Source material Block Start

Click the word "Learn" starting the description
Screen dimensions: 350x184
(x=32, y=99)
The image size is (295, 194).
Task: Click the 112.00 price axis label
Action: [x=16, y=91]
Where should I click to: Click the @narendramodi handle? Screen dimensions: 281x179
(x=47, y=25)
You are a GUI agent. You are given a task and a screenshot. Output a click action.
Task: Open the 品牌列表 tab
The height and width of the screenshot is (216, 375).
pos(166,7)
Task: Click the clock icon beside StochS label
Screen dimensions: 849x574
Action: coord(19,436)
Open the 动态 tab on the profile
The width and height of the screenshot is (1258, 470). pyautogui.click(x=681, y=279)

Source material Block End

## Your assignment
Exactly the lines above from the one with "Where should I" to the one with "Task: Open the 品牌列表 tab", both included, are to be quoted; leave the rest out.

## The completed task
Where should I click to: Click the @narendramodi handle? Screen dimensions: 281x179
(x=47, y=25)
You are a GUI agent. You are given a task and a screenshot. Output a click action.
Task: Open the 品牌列表 tab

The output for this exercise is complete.